A short circuit is plain: AI sovereignty is first of all physical control over where and how models run. A regulatory framework or investment fund is not enough. If the material fabric can’t hold, the rest is storytelling. Europe is trying to impose data residency and security rules, but without an ecosystem of high-density data centers designed for on-premise or hybrid inference and fine-tuning, the risk is building legal cathedrals in a kilowatt desert.

Those smiling are the large non-EU cloud providers, who already host the bulk of the continent’s AI workloads. With local capacity scarce, companies and public administrations are pushed to consume services outside European control, undermining the very sovereignty they aim to win.

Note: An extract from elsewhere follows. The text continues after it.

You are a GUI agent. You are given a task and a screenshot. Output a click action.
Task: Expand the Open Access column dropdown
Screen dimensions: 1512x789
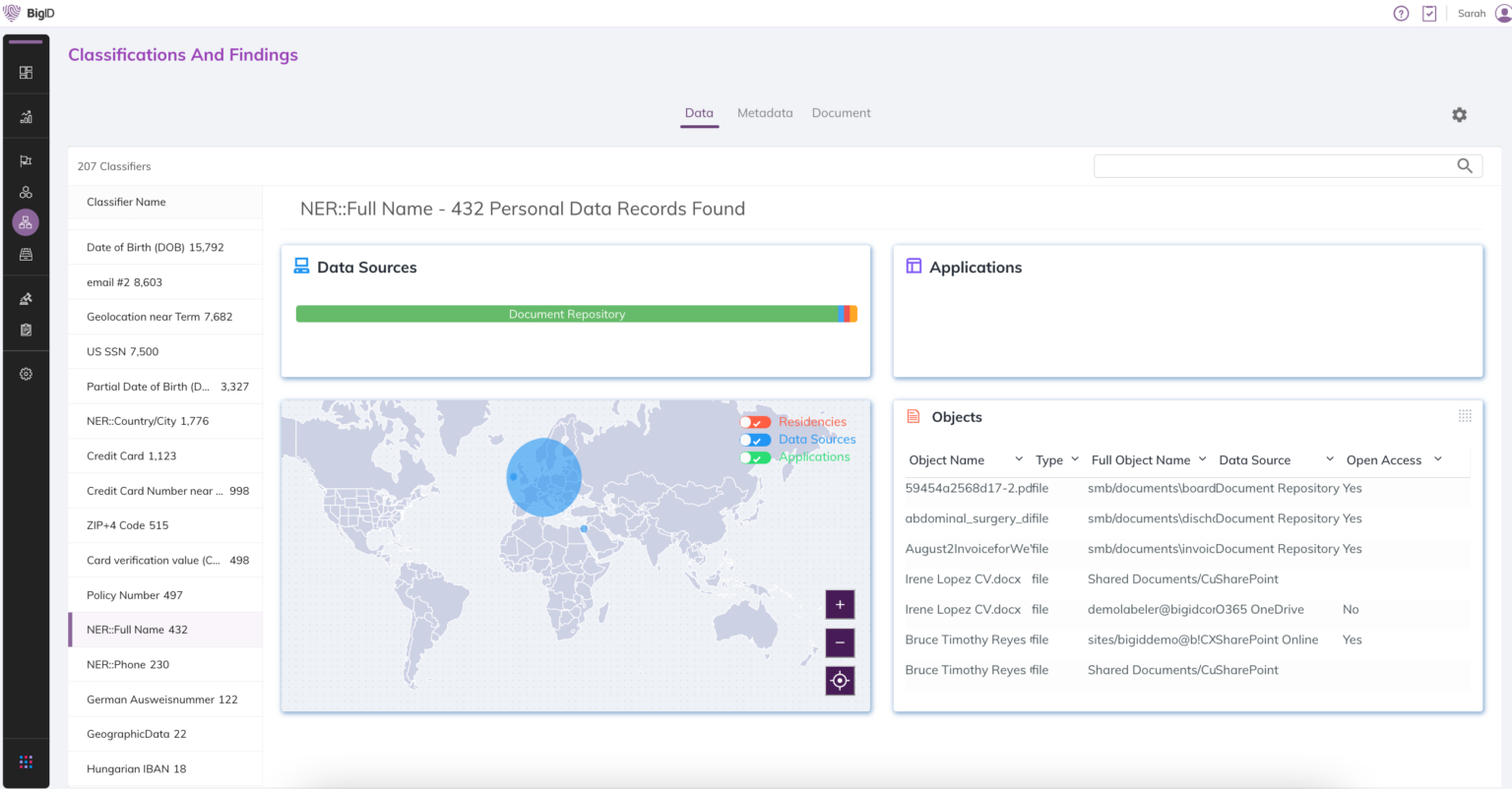[1437, 459]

American providers, already ahead with immersion cooling and direct deals with GPU manufacturers, pocket yet another competitive edge. For European AI startups, instead, the message is a red flag: they might develop models, but running them close to sensitive data will become increasingly harder and costlier.

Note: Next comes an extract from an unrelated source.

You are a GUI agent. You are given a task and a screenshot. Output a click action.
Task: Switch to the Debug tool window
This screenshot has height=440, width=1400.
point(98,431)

It’s not just about money; it’s about systemic incentives. If European governments don’t unlock extraordinary electrification and administrative simplification plans, “sovereign” AI risks becoming a flag waved on someone else’s data centers. The Total Cost of Ownership for those evaluating on-premise deployment is already shaped by VRAM availability and energy prices, but bottlenecks will make it prohibitive for many. Meanwhile, Asia advances with compute gigafactories supported by unabashed power policies. The game isn’t merely technological: it’s a matter of material sovereignty, and the Onnec report has the merit of dragging this out of meeting rooms and throwing it in the face of those designing the future.